SOURCE RECORDS:
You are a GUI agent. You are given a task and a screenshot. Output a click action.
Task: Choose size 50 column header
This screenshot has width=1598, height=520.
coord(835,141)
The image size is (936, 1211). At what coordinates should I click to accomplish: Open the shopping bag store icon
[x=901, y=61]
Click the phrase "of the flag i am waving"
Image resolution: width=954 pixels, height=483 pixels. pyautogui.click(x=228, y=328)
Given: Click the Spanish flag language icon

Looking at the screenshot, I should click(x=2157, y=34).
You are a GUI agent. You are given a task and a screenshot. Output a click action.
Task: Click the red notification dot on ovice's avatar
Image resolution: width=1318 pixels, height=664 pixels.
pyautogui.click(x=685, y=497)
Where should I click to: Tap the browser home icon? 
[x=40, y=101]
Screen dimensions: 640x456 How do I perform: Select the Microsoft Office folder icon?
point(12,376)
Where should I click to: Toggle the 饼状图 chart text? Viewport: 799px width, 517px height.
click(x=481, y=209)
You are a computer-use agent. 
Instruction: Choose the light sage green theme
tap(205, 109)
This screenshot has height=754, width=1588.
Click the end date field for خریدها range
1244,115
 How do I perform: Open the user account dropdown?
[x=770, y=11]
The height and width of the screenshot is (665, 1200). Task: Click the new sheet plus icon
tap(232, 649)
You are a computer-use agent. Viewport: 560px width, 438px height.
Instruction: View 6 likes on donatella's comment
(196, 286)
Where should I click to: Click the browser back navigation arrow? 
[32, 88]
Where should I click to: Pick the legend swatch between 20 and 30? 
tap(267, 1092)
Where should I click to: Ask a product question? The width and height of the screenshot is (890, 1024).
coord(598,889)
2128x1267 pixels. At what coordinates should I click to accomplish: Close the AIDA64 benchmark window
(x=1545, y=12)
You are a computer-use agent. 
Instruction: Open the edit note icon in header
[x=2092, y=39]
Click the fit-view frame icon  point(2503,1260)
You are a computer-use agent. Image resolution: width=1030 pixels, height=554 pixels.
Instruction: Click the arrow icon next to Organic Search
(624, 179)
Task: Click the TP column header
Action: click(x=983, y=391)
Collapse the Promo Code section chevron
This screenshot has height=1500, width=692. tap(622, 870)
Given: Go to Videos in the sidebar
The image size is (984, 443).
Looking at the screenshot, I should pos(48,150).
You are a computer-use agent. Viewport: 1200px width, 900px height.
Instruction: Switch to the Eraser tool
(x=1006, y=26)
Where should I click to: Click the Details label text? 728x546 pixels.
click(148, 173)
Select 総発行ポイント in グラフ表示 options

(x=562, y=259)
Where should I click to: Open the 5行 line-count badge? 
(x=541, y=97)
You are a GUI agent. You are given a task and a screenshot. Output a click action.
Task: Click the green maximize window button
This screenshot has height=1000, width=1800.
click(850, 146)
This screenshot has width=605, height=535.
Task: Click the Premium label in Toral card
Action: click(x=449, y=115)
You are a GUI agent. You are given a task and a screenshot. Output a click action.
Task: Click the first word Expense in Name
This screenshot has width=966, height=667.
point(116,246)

AIM:
Render every line of the listing from the one containing "Where should I click to: Ask" down to the one containing "Looking at the screenshot, I should pos(48,150).", both included, as a JSON list of strings with one string per line and blank lines omitted.

OUTPUT OF THE EXERCISE:
[
  "Where should I click to: Ask a product question? The width and height of the screenshot is (890, 1024).",
  "coord(598,889)",
  "2128x1267 pixels. At what coordinates should I click to accomplish: Close the AIDA64 benchmark window",
  "(x=1545, y=12)",
  "You are a computer-use agent. ",
  "Instruction: Open the edit note icon in header",
  "[x=2092, y=39]",
  "Click the fit-view frame icon  point(2503,1260)",
  "You are a computer-use agent. Image resolution: width=1030 pixels, height=554 pixels.",
  "Instruction: Click the arrow icon next to Organic Search",
  "(624, 179)",
  "Task: Click the TP column header",
  "Action: click(x=983, y=391)",
  "Collapse the Promo Code section chevron",
  "This screenshot has height=1500, width=692. tap(622, 870)",
  "Given: Go to Videos in the sidebar",
  "The image size is (984, 443).",
  "Looking at the screenshot, I should pos(48,150)."
]